Error flows in Azure Data Factory
Azure data factory pipelines consist of activities that are controlled for execution precedence and flow by constructs similar to SSIS precedence constraints.
However, unlike SSIS, ADF has no error event that can be given pipeline-wide scope which is raised on any and all errors. Adding an activity to respond to an error results in the error being cleared and the rest of the pipeline continues to run – and the pipeline can report Success on completion even if individual activities within it fail.
One solution is to use a “crowbar” activity (an activity that is guaranteed to fail) to expose an error condition.
The following screenshots illustrate the problem and the crowbar solution, and I try to formulate a rule to explain the error flow behaviour in pipelines.
Practical examples
In the final examples above a final logging or clean-up activity which is set to run on completion, not success, of preceding activities will effectively mask an error from a preceding activity.
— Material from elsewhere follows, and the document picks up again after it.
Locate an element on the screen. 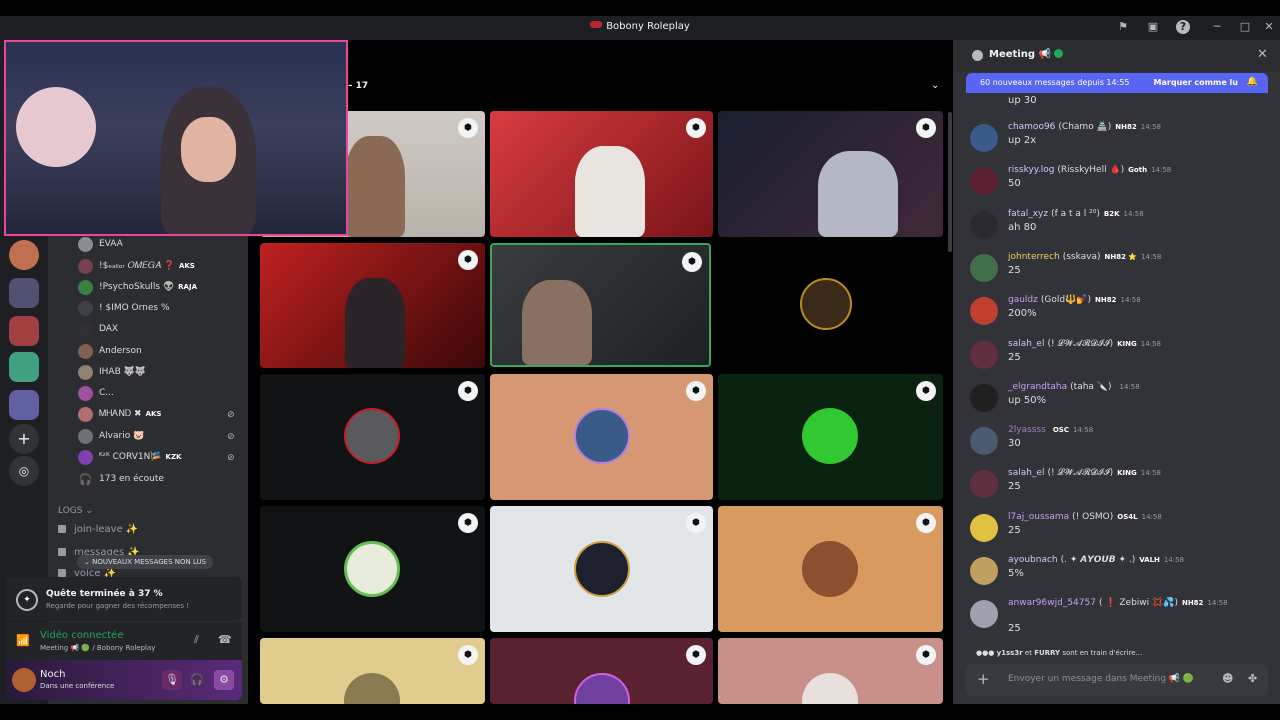 The image size is (1280, 720). username: Noch is located at coordinates (52, 674).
Although the failure appears in the logs, any subsequent action will run as if no error had occurred.
Crowbar activity
A solution is to “re-throw” the error by capturing the Failure output of each activity and terminate it on a dummy activity. The dummy activity – even if not executed (which it isn’t in the first example below) – creates a second vector which transitively causes the failed activity to fail the pipeline.
(f) The Crowbar activity (e.g. divide 1 by zero) does not execute but “exposes” the error vector. |
Pipeline reports failure |
(g) The crowbar activity only executes, in this configuration, if all the precedent activities fail |
The rule
A pipeline can contain multiple paths from a start activity to a final activity. There are three paths in example (a). The error reporting rule (I propose) is:
A pipeline fails if the last activity to be executed on any path fails.
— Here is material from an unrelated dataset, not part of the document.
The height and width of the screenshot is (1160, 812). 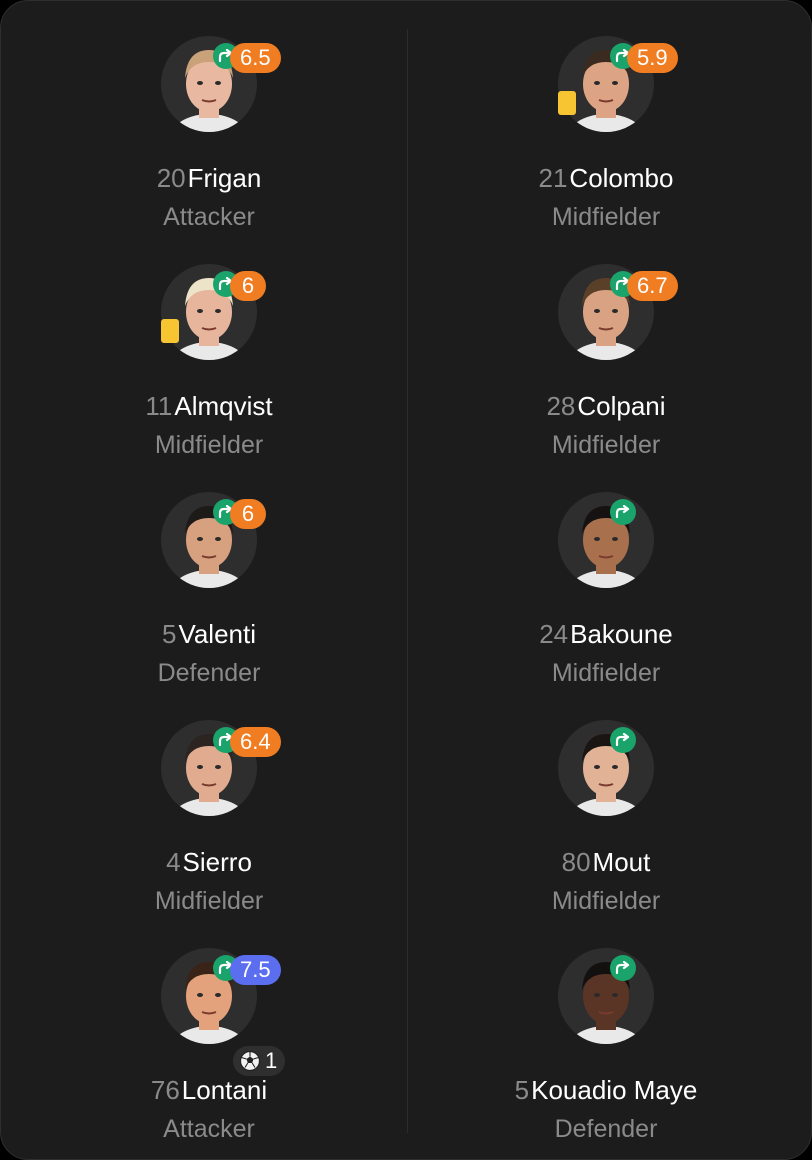 What do you see at coordinates (256, 970) in the screenshot?
I see `rating-badge: 7.5` at bounding box center [256, 970].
In example (d) all three paths terminate on the “log outcome” activity – which runs on completion (success or failure) of the previous activities and which itself succeeds. Therefore all three paths end in success, and the pipeline reports success.
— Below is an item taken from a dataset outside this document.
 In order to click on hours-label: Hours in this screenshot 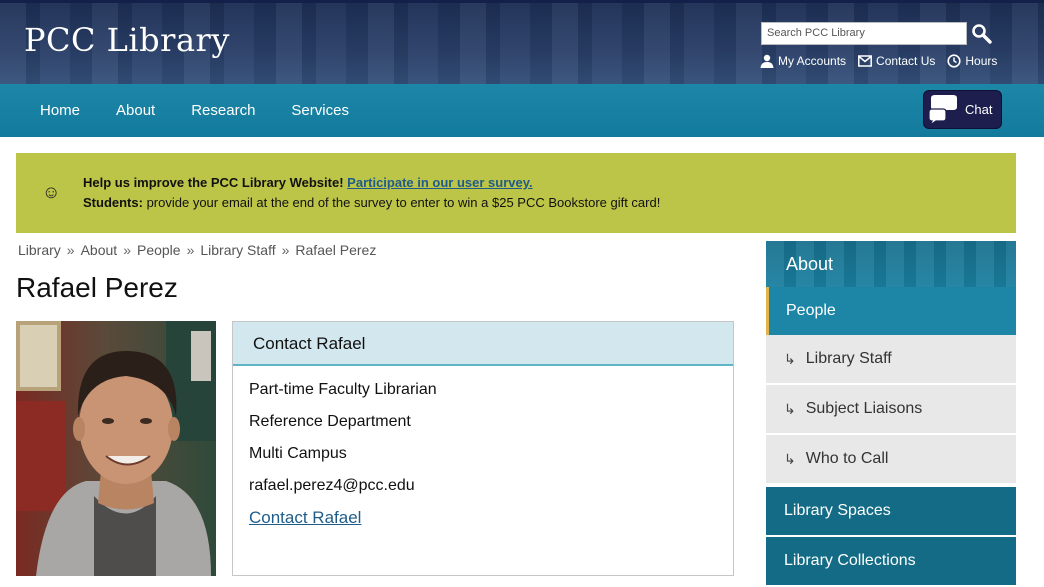, I will do `click(982, 61)`.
In example (f) the additional crowbar activity creates a further three potential execution paths. The error in Activity 1 causes the (red) error path to be followed. There are now four paths being followed in (f). In three of them the last activity to execute is “log outcome”, which succeeds. The fourth path is from Activity 1 to the Crowbar activity. The crowbar activity does not execute, so the last activity to execute in this path is Activity 1 – which failed. Thus the pipeline returns failure.
Why doesn’t the Crowbar activity execute in (f)? Because its precedent constraints restrict it to executing only on failure of all three Activities 1, 2 and 3 (which happens in (g)). But that doesn’t stop the pathway being followed and effectively exposing the failed Activity 1 as a path-final error.